El mundo intelectual, e incluso el científico y médico, ha minimizado el efecto de una buena nutrición del cuerpo para optimizar sus capacidades. Cuando estamos en la cresta de la ola olvidamos que un día podemos caer en las profundidades del mar. Cuando pisamos el vértice, la cima del éxito, y somos halagados por muchos, no nos percatamos de que estamos presos de una adicción poderosa que cada vez nos exige más. Podemos llegar a creernos dioses, inmunes a cualquier caída. El precio a pagar, a veces, es muy alto. La autoidolatría necesita un escenario para sobrevivir, y sin querer lo estamos creando a nuestro alrededor. Pero el realismo nos hace tocar de pies a tierra: el impacto de una enfermedad, el dolor, el cansancio, una ruptura o un accidente… todo esto nos hace ver cuán lejos estamos de nuestro cuerpo.

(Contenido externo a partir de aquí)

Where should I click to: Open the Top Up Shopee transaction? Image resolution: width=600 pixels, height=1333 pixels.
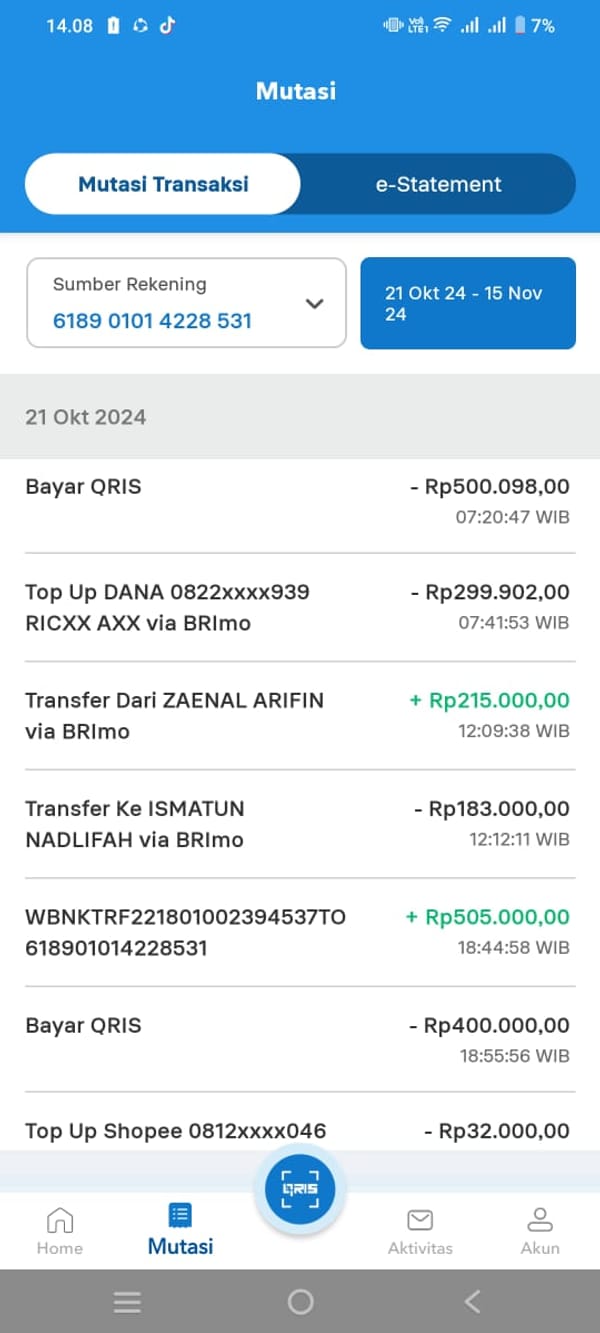tap(300, 1131)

He conocido a grandes faros luminosos que se quedaban sin luz. Habían caído en la soberbia de sentirse poderosos e invulnerables, sin darse cuenta de que todos estamos hechos de barro, somos frágiles ánforas que en cualquier momento se pueden resquebrajar. Un día, sin saber cómo, esa vasija se rompe. El cerebro sufre una lesión, o el corazón padece un infarto, o enfermamos y corremos el riesgo de perder un órgano vital.

Reconciliar cuerpo y mente


Es entonces cuando tenemos que emprender el recorrido de vuelta, asumiendo con humildad las secuelas físicas, emocionales e intelectuales de nuestro accidente. No olvidemos que nuestro cerebro es materia y se aguanta por medio de sustancias que le vienen de una buena nutrición; no olvidemos que lo que sostiene el alma, nuestra energía y nuestra salud, es el cuerpo: un cuerpo bien alimentado, sano, equilibrado. El cerebro no sólo nos permite pensar, razonar y trazar estrategias, sino movernos, ver, oír, sentir y generar hormonas que impulsan nuestro metabolismo. Tiene una íntima relación con el aparato digestivo. Es mucho más que una sofisticada máquina intelectual: es el centro motor de todas nuestras funciones vitales, así como las emocionales y psíquicas.

La diosa razón, desde su poltrona, se ha convertido en una dictadora que ha sometido al cuerpo a un estrés brutal, convirtiéndolo en su esclavo. La tiranía de la inteligencia ha sacrificado el cuerpo.

La inteligencia, puesta en su lugar, ha de traducirse en un buen cuidado del cuerpo, de la salud, de las emociones, de nuestros pensamientos. Ojalá descubramos que mente y cuerpo han de estar unidos; que son aliados en la gran misión de construir una vida más armónica y feliz, que entre la mente y el cuerpo está el alma, a quien los dos tienen que servir, sin soberbia ni hedonismo.

Sólo así podremos llegar a una vejez lúcida y gozosa, preparados para dar el salto final, no enfermos, sino saludables y conscientes. Estar sanos es una obligación ética para poder disfrutar hasta el último momento del regalo de la vida.